- Directions for this task
Emit an exact copy of the lines running from the start of the records to the line containing "Bases y planchas (412, 534)", both included.

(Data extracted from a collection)
#####

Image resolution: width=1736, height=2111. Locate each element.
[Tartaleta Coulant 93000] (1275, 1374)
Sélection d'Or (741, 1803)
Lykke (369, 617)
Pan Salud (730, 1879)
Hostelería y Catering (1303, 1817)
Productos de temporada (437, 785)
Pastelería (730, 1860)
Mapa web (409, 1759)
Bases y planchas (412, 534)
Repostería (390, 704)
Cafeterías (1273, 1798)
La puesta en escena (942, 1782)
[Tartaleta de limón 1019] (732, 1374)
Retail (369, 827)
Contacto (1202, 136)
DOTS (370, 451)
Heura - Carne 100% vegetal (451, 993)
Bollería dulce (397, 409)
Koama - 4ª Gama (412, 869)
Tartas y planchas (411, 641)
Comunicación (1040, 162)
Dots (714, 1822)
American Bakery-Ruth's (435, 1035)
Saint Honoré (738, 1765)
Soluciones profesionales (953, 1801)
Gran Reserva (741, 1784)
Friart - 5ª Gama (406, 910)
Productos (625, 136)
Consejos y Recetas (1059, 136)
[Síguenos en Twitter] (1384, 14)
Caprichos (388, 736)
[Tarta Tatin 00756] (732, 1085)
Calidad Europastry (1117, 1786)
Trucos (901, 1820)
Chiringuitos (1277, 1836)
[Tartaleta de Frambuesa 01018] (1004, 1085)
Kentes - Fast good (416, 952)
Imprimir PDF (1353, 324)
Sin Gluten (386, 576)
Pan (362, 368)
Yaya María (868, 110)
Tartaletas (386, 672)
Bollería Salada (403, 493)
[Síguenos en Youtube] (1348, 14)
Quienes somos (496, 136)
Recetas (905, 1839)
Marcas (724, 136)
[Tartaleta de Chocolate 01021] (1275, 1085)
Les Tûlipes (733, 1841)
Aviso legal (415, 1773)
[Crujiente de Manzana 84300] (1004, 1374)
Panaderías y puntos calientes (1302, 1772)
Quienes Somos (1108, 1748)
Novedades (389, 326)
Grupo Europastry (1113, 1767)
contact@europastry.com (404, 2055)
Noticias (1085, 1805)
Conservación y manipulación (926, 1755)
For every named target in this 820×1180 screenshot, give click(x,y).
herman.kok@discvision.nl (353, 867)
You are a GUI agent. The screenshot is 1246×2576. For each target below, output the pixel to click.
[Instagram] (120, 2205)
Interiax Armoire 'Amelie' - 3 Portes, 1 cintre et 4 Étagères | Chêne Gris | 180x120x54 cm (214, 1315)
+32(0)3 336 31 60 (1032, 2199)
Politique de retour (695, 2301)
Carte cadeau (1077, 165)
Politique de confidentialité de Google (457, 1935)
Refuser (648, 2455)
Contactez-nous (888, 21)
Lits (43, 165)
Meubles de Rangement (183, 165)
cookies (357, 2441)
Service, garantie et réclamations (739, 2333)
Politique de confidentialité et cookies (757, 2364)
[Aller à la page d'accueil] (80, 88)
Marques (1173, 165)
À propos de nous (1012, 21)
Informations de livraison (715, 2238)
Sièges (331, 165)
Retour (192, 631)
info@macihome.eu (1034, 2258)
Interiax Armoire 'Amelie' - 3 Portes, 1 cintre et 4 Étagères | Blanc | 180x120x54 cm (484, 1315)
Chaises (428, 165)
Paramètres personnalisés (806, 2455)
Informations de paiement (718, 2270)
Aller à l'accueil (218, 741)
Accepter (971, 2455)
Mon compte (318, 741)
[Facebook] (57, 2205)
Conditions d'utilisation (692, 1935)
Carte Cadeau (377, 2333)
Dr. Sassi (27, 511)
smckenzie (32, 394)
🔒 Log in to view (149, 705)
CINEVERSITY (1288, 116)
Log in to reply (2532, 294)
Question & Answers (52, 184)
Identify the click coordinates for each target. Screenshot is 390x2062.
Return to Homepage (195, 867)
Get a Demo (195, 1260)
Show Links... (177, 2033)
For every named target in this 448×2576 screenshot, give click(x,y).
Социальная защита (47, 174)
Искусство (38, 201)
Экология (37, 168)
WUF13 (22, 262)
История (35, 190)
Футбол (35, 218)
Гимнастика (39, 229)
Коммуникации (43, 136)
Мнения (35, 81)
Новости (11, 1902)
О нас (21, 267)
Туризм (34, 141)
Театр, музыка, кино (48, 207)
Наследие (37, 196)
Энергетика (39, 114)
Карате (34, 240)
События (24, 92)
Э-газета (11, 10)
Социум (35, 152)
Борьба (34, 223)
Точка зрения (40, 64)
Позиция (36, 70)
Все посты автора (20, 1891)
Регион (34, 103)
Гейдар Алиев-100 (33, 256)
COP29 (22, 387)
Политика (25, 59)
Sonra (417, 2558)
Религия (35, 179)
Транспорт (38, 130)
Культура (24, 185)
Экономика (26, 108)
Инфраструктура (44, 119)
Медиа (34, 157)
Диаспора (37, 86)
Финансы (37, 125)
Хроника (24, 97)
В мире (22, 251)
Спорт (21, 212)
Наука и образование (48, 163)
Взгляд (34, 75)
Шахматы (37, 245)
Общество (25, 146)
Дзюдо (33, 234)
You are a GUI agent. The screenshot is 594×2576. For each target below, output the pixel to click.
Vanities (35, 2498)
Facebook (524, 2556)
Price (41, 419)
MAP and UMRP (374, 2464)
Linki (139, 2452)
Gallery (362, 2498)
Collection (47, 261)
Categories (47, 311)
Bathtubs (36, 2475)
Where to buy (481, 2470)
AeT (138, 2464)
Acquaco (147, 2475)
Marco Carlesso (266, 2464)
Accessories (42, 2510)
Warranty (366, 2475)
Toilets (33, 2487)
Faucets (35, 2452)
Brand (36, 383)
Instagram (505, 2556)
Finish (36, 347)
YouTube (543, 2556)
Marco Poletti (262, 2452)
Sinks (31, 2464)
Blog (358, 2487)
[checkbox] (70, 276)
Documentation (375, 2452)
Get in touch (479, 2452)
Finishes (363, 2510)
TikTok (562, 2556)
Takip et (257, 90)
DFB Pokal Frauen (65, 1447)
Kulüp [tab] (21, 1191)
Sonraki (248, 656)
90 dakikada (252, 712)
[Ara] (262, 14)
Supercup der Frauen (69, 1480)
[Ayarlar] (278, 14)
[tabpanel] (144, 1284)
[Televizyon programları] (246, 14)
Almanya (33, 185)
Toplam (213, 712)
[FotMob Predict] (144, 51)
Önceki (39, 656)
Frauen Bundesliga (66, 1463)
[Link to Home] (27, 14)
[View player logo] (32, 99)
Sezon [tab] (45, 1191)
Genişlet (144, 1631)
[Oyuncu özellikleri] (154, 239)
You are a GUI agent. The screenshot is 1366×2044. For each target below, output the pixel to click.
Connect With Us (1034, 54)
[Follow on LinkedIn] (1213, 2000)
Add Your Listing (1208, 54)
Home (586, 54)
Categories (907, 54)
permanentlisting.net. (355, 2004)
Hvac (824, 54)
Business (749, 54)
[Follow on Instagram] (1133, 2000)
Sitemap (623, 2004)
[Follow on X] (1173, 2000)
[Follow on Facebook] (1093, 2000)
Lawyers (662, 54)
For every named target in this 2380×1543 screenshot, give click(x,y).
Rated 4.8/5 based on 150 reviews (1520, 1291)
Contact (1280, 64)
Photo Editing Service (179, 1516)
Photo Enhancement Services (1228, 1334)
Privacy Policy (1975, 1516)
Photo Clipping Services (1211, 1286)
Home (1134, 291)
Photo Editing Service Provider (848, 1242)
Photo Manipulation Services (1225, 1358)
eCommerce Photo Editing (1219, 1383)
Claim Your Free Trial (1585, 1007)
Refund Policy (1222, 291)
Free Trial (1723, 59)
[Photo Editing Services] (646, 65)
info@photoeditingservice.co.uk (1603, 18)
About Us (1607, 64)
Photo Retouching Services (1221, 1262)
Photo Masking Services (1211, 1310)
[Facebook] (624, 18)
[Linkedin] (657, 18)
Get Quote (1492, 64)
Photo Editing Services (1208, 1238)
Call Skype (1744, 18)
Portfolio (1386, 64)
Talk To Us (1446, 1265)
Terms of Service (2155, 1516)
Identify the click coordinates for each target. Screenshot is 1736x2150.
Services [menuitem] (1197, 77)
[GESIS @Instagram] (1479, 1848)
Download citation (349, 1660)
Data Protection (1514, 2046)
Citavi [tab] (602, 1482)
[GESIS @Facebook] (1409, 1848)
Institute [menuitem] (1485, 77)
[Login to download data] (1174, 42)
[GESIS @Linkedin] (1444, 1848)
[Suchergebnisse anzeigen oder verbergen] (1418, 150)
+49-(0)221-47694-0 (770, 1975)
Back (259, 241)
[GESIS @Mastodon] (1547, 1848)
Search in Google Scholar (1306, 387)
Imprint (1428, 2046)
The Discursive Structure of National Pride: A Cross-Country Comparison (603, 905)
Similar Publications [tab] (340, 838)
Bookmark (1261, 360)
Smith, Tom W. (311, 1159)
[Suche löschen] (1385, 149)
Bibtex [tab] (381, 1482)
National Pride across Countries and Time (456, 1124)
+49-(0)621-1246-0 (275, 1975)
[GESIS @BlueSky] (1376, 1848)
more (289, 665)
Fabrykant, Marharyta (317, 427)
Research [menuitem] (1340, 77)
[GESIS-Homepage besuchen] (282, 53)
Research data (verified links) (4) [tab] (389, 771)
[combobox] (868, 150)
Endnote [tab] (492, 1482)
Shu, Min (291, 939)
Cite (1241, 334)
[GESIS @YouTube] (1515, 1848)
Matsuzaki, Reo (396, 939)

#####

- Answer to this problem
Image resolution: width=1736, height=2111. Locate each element.
[Tartaleta Coulant 93000] (1275, 1374)
Sélection d'Or (741, 1803)
Lykke (369, 617)
Pan Salud (730, 1879)
Hostelería y Catering (1303, 1817)
Productos de temporada (437, 785)
Pastelería (730, 1860)
Mapa web (409, 1759)
Bases y planchas (412, 534)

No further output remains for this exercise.